La primera teniente de alcalde, Isabel Albás, y el delegado
de Presidencia, Miguel Ángel Torrico, han comparecido este lunes en el Ayuntamiento de Córdoba para dar cuenta los acuerdos adoptados en la Junta de Gobierno local. Entre las decisiones adoptadas figura la concesión de una serie de subvenciones de índole municipal entre las que destacan las concedidas a determinados organismos que por cuestiones ideológicas fueron expulsados el circuito de concesión de subvenciones municipales por parte del equipo de gobierno socio comunista que dirigió la ciudad hasta las últimas elecciones.

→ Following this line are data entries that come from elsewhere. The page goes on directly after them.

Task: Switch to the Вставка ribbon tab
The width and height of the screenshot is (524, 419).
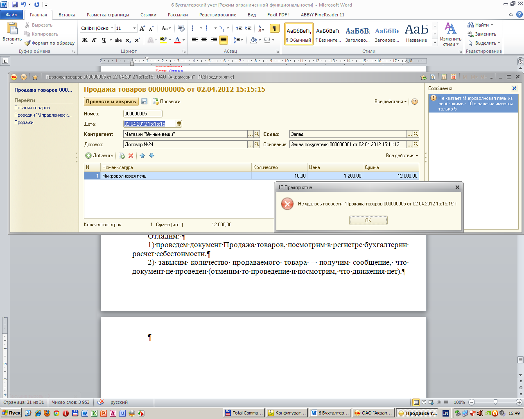Action: pyautogui.click(x=67, y=15)
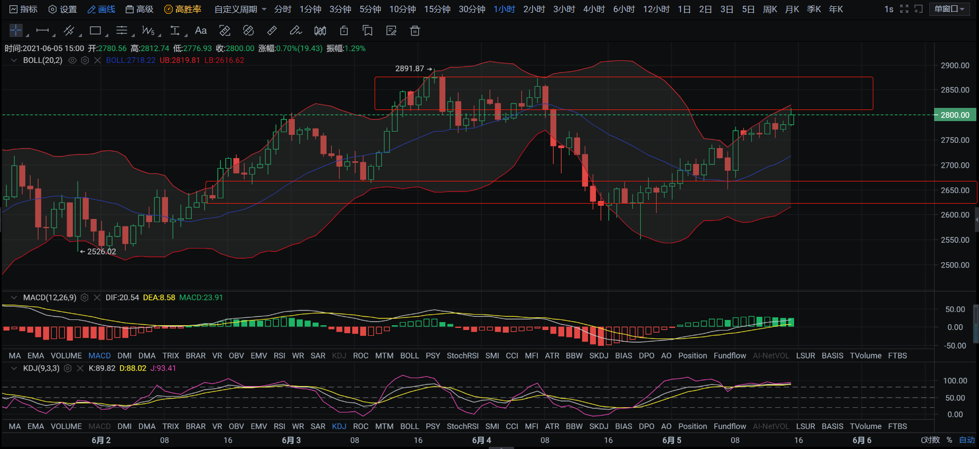This screenshot has width=979, height=449.
Task: Click the 高胜率 high win rate button
Action: pos(183,9)
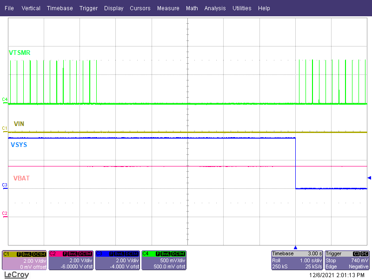The image size is (372, 279).
Task: Open the Cursors dropdown menu
Action: 140,8
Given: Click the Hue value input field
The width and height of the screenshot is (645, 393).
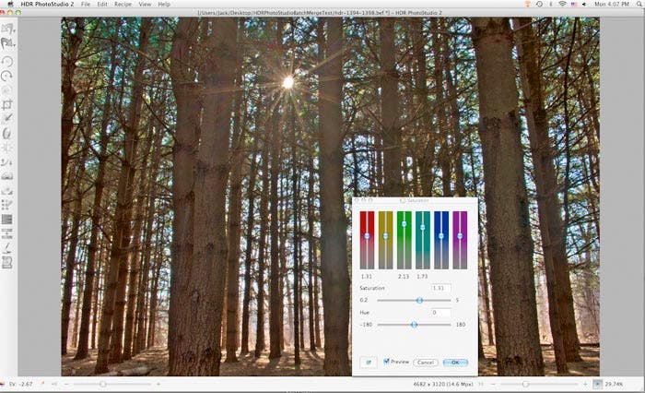Looking at the screenshot, I should [440, 313].
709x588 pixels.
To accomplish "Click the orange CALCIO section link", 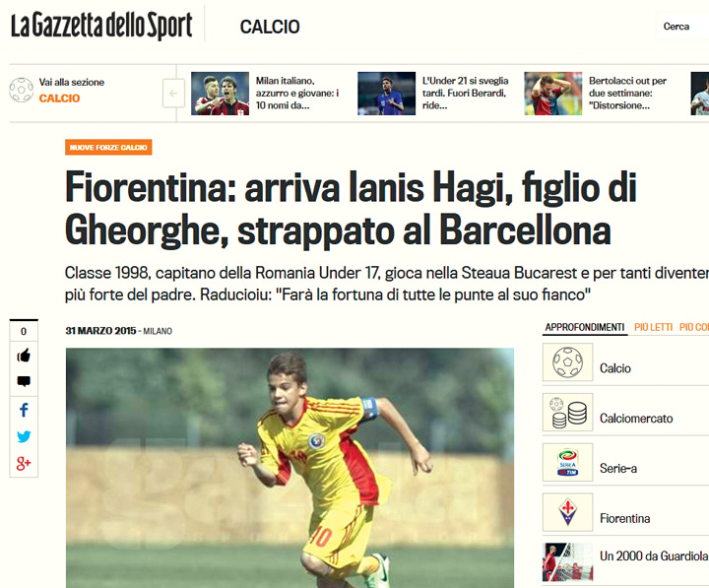I will tap(59, 98).
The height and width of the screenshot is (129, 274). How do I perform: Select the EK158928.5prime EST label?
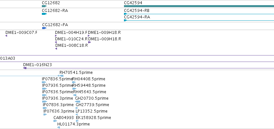pos(93,118)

Es el caso de las Madres Adoratrices que percibirán 20.000 euros para la atención integral en el área sociolaboral a mujeres víctimas de trata con fines de índole sexual e inversión en el programa fuente de vida orientado a madres sin recursos, y la Fundación Bangassou que recibirá 30.000 euros para un orfanato, establecer una red de familias de acogida y un proyecto de escolarización de huérfanos y además en trabajar en la reinserción de personas vulnerables por el sufrimiento ocasionado por la guerra en Centroáfrica.
Un ejercicio de justicia poética con dos asociaciones profundamente vinculadas a la idiosincrasia de Córdoba, que realizan una incalculable labor, valorada de modo sobresaliente por los cordobeses, y se pone en su sitio a quienes por motivos políticos -PSOE e Izquierda Unida- decidieron no ayudar a dos entidades que tanto hacen por el bien común única y exclusivamente porque pertenecen a la Iglesia católica.